◆ Kutipan Teks

Mengapa Perlakuan Adil terhadap Buruh Penting dalam Islam?

JENDELAISLAM.ID – Tiap tanggal 1 Mei diperingati sebagai Hari Buruh Internasional atau May Day. May Day juga ditetapkan sebagai hari libur nasional. Hari ini diperingati di seluruh dunia untuk menghormati perjuangan para pekerja dalam memperjuangkan keadilan dan pekerjaan yang layak.

Namun, dalam tataran praktis, tidak dapat dipungkiri bahwa masih banyak orang yang memandang sebelah mata terhadap keberadaan buruh. Posisi buruh sebagai pekerja masih kerap diperlakukan semaunya sendiri.  

Sebenarnya, bagaimana Islam memandang keberadaan pekerja?

Sebelum menjelaskan buruh dalam perspektif Islam, mari kita lihat terlebih dahulu buruh dalam perspektif kapitalis dan sosialis.

Dalam sistem kapitalis yang banyak dianut oleh manusia modern sekarang ini, hubungan antara pekerja dan majikan ditempatkan pada posisi yang berbeda.

Kapitalisme menganggap buruh hanyalah pekerja dan si majikan adalah pemberi kerja.

Oleh karena itu, status di antara mereka memiliki tingkatan kelas yang berbeda. Hal ini dikenal dengan istilah stratifikasi sosial.

Dalam hal upah, misalnya, kapitalisme menganggap kapitalis memberikan upahnya sebagai kompensasi dari apa yang telah dilakukan atau untuk melanjutan hidup, dan jumlah upah disesuaikan dengan standar hidup minimum di daerah tempat pekerja bekerja.

Di sisi lain, dalam pandangan sosialis, tenaga pekerja adalah pihak yang sangat dieksploitasi oleh sistem kapitalis.  Karena itu, kepemilikan individu atas alat produksi harus dihapuskan dan menuntut peran pemerintah sebagai pelaksana ekonomi.

Pandangan Islam terhadap Pekerja

Lain dengan kedua sistem di atas, Islam menekankan keadilan bagi para pekerja. Hal ini karena Islam adalah rahmatan lil alamin.

Memang sebelum Islam datang, hubungan antar-manusia penuh dengan penindasan, ketidak-adilan, dan kesenjangan ekonomi, sehingga memunculkan kelompok-kelompok berdasarkan suku dan kabilah. Dan struktur sosial ini menciptakan stratifikasi sosial yang sangat kuat.

Setelah masa Rasulullah, Islam datang dan memandang pekerja sebagai makhluk Allah SWT yang setara dengan manusia lainnya. Keberadaan manusia sama dimata Allah SWT. Yang membedakan hanyalah ketakwaannya (QS. al-Hujurat: 13).

Oleh karena itu, Islam tidak memandang pekerja berbeda satu sama lain. Islam tidak membebaskan individu seperti halnya kapitalisme. Islam juga tidak membenci orang kaya seperti dipahami oleh kaum sosialis.

Sebaliknya, Islam memotivasi agar setiap orang untuk menjadi kaya dan berbuat baik kepada orang lain dengan kekayaan mereka. Ini adalah prinsip keadilan.

◆ Bahan yang Diberikan
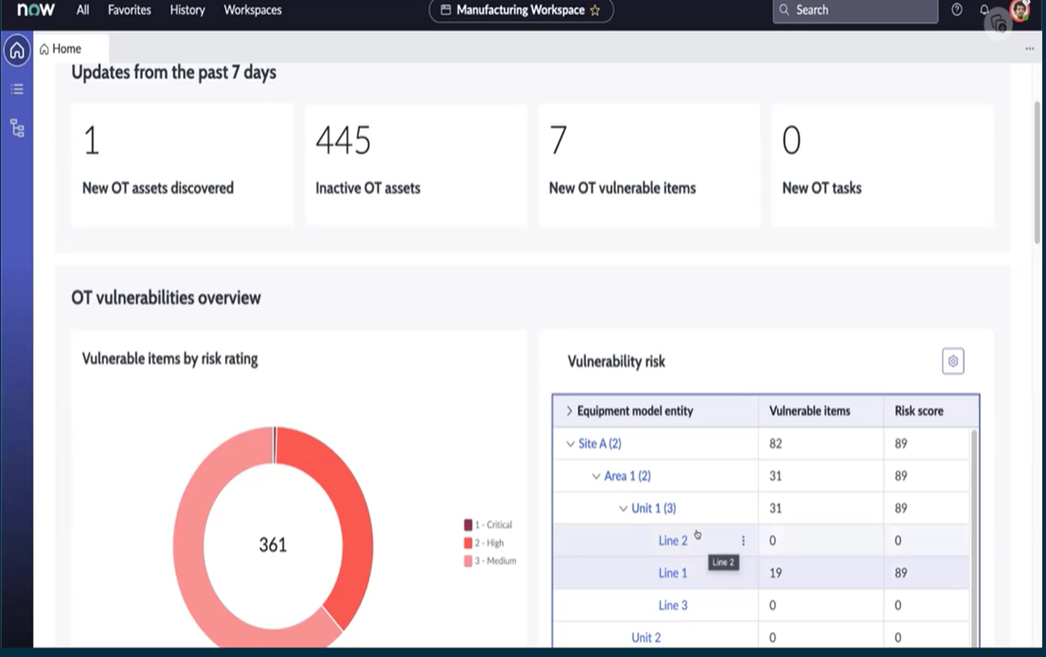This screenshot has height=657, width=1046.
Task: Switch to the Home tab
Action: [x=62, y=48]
* * *
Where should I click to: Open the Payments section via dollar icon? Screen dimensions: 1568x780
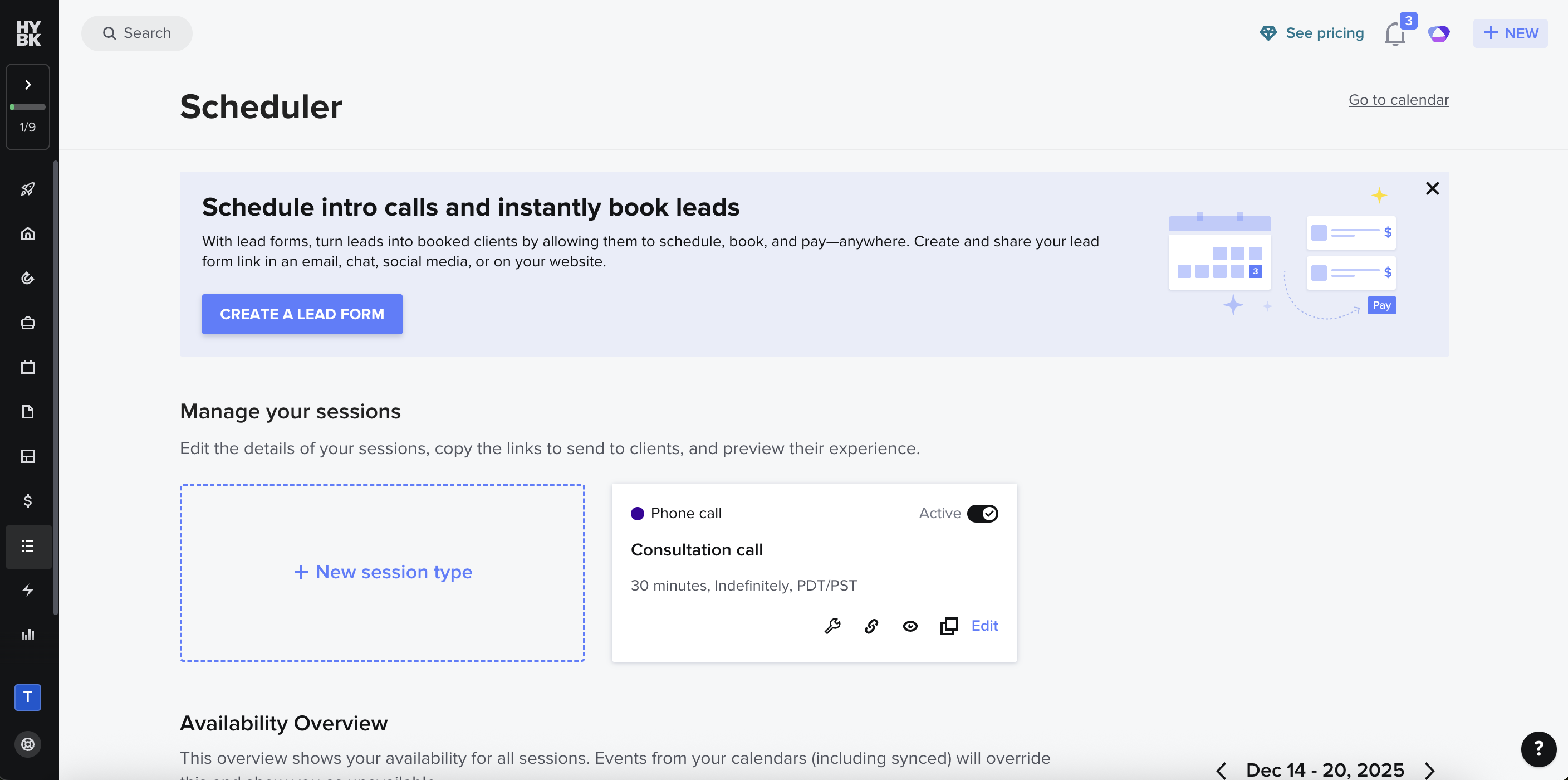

◆ Tugas yang Diberikan 1
Menurut teks tentang buruh dalam pandangan Islam, tanggal berapa Hari Buruh Internasional diperingati?
◆ Tugas yang Diberikan 2
Sambung teks tentang buruh dalam pandangan Islam, mulai setelah kalimat terakhirnya.

◆ Jawaban Tugas 1
Tiap tanggal 1 Mei.

◆ Jawaban Tugas 2
Meskipun setiap orang didorong untuk tetap produktif, ia harus menyadari bahwa ia memiliki hak atas apa yang ia peroleh yang harus ia berikan kepada orang lain. Dengan demikian, klop antara ego pribadi yang terkendali yang mewujud dalam bentuk kepedulian terhadap orang lain.

Dr. H. Asep Usman Ismail, MA, melalui bukunya “al-Qur’an dan Kesejahteraan Sosial” begitu apik menyuguhkan konsep kesejahteraan sosial dalam kacamata agama; berlandaskan ajaran al-Qur’an.

Konsep Islam tentang Tenaga Kerja

1. Pekerja sebagai Saudara

Dalam kapitalisme, kehormatan manusia sudah disamakan dengan mesin produksi. Akibatnya, perusahaan mengeruk keuntungan sebanyak-banyaknya tanpa memperhatikan pekerja. Dalam hal ini, tenaga kerja ini dianggap sebagai alat produksi.

Dalam Islam pekerja dan pemberi kerja memiliki kedudukan yang sama. Tidak ada yang berada di tempat lebih tinggi, meskipun dalam struktur perusahaan jelas ada kelompok pemilik modal, pemilik saham, pekerja, dan sebagainya.

Oleh karena itu, hubungan antara majikan dan pekerja adalah hubungan kekeluargaan, kemitraan, dan simbiosis mutualisme. Yang satu tidak boleh menindas atau merasa ditindas oleh yang lain. Keduanya saling membutuhkan dan kerjasama bersifat timbal balik.

2. Memperlakukan Pekerja dengan Terhormat

Islam sangat mementingkan tenaga kerja. Buruh mendapat tempat yang sangat tinggi sebagai seorang pekerja sebagaimana seorang majikan juga bekerja dengan mempekerjakannya. Karena itu, Islam mewajibkan pengusaha untuk menciptakan suasana kekuargaan antara pengusaha dan pekerja (QS. al-Hujurat: 10).

Salah satu ajaran Islam tentang ketenagakerjaan adalah bahwa beban pekerjaan tidak boleh melebihi kapasitas pekerja.

Dengan demikian, kezaliman pengusaha terhadap pekerja antara lain adalah tidak membayar upah pekerja secara layak, memaksa pekerja bekerja di luar kontrak kerja yang telah disepakati, dan melakukan pemutusan hubungan kerja secara sewenang-wenang,  termasuk mengingkari hak-hak pekerja seperti hak untuk dapat menjalankan kewajiban beribadah dan hak untuk istirahat ketika sakit.

3. Upah yang Layak  

Upah dalam Islam didefinisikan dalam QS. an-Nahl: 97 dengan kata “jaza’” (pahala atau balasan).

Kata “walanajziyannahum” dalam ayat ini berarti bahwa pekerjaan akan diberi imbalan baik di dunia (materi) maupun di akhirat (pahala).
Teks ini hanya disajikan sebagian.